Boutros-Ghali is resigned to the disarray among Western powers exposed by the fall of Srebrenica, and that remains at the heart of the problem of how to deal with Saddam Hussein. Speaking to Hutu and Tutsi leaders in Burundi, he urges them to work out a solution together. "You seem to assume," he says, "that the international community will save you. You are deceived. Remember Beirut. Many good friends of mine died there, deceived by the same assumption. The international community is quite content to let you massacre each other to the last man. The donor community is fatigued. It is tired of having to save societies that seem incapable of saving themselves."

Things might have been different if there was oil in Burundi, or images of suffering that were of sufficient novelty value to lead the evening television news. Among the material in this book that has appeared elsewhere - as articles or lectures - is the first essay, a workman-like exploration of the ethics of reporting war and suffering on television. This is the medium through which the modern concept of universal human rights has become established in the wake of our guilt about the abandonment of the Jews, says Ignatieff.

It is a fiction, he says, this idea that all humankind is equal. And yet it is a more helpful and sustaining fiction than that of nationalism, for which men and women must deny their own experience and individuality. Wondering how neighbours become enemies, he spends a night with the Serb militia in the basement of an abandoned farmhouse in eastern Croatia, listening to their halting attempts to explain why they are sufficiently different from the Croats, 250 yards away through the darkness, to justify killing them.

Ignatieff identifies the guerrillas, militias and warlords who wage war, shattering the rules observed by professional soldiers. He examines how the Red Cross tries to maintain those rules by appealing not to an ideal of human rights that is obsolete in post-modern warfare, but to some deeper warrior's code. Even that disintegrates when chains of command have broken down and it is a destitute orphan who is holding the Kalashnikov. In such a situation, aid workers must devise new ways to communicate - just as they must deal with burnout and self-doubt.

The great temptation is to abandon hope and leave the warring groups to their own fate. When principles do compel us to intervene, liberals have a problem - those very principles also restrict us from having what Ignatieff calls the imperial ruthlessness required to make intervention succeed. The UN has an imperial approach - the wealthy presuming to run the affairs of the poor - but not the moral (or military) strength to push it through. The Gulf War was one of the few modern situations in which democratic politicians have succeeded in creating the consensus required for international military operations, says Ignatieff. Even then, the fragility of their agreement and the risks involved meant the Allies were not ruthless enough to remove Saddam Hussein altogether.

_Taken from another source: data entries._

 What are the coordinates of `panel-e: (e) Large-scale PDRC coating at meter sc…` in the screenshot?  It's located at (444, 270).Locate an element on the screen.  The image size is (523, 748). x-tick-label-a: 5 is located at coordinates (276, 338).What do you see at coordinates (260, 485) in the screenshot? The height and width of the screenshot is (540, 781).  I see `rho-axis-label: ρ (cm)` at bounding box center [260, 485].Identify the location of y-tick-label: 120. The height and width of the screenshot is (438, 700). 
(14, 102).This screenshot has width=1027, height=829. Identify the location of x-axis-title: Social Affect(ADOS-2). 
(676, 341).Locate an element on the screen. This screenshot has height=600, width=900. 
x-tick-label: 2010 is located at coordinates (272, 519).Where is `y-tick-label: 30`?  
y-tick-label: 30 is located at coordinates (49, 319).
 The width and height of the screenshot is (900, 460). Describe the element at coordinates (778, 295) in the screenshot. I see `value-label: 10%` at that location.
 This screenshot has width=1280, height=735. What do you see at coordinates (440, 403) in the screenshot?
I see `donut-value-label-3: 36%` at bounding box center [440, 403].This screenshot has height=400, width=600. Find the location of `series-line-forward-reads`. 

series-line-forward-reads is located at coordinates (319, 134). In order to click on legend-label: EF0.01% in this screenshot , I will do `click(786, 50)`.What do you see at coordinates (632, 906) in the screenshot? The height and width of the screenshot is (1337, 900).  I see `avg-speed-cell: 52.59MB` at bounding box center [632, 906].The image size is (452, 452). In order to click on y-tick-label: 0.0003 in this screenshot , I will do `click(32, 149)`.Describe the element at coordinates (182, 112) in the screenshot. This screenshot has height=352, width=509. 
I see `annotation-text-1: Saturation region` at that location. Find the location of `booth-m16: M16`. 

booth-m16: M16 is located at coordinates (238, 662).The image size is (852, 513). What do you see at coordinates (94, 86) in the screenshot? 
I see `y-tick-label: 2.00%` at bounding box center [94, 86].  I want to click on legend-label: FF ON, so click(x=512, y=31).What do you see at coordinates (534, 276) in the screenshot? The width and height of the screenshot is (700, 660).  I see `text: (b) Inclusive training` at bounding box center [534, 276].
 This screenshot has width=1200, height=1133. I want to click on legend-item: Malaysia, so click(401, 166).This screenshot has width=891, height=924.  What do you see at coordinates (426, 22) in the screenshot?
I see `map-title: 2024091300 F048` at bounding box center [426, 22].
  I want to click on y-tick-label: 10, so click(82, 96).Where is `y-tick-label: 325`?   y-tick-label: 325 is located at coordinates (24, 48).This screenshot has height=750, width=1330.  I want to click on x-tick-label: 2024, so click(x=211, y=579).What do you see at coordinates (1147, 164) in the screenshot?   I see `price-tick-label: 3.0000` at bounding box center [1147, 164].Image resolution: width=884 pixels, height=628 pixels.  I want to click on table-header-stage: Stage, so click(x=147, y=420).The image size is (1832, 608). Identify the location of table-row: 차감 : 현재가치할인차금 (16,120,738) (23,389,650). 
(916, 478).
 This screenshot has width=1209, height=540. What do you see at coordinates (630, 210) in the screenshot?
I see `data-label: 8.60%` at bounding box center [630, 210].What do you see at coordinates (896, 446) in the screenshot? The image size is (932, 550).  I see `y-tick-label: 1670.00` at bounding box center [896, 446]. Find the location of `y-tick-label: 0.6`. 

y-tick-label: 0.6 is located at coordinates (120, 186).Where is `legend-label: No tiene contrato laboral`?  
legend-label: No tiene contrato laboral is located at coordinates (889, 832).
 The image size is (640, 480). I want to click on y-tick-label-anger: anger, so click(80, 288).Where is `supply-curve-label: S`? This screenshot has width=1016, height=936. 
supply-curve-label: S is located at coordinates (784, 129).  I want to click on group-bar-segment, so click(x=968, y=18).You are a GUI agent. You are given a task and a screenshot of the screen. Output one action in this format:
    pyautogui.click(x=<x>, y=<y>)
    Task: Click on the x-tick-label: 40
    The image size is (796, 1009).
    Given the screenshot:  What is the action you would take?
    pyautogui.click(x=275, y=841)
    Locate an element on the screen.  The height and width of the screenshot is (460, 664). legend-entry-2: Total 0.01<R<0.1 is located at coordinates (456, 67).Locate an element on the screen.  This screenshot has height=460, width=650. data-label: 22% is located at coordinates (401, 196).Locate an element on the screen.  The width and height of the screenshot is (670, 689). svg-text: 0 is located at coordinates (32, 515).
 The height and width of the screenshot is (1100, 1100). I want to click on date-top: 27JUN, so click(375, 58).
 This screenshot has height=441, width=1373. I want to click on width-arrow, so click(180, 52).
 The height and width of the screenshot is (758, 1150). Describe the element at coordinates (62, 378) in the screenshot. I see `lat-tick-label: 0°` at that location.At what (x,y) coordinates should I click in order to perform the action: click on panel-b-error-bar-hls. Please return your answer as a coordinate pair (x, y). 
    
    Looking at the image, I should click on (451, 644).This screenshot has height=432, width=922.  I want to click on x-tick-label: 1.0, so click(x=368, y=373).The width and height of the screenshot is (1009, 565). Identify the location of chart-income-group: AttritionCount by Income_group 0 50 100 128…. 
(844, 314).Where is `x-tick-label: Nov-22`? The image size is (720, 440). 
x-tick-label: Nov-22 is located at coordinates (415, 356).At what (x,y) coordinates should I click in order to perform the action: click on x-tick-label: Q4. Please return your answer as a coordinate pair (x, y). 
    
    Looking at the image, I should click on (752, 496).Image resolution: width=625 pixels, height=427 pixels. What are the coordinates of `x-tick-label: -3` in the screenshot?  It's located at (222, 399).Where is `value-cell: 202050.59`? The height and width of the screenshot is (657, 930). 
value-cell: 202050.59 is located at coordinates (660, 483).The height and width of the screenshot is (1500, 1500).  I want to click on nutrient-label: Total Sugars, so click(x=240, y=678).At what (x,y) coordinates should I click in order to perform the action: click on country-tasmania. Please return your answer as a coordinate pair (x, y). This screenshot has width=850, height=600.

Ignatieff offers no solutions, only comforting words. The world is not becoming more chaotic or violent, he says, although our failure to understand and act makes it seem so. The narrative of compassion and moral commitment that holds us together is weak, but stronger than it was 50 years ago. For all the ambiguities of their position, the army of activists and aid workers who mediate between the wealthy and the needy are the means by which more can be done in future - "our moral alibi". Is that enough? Ignatieff's only conclusion is that the jury is still out.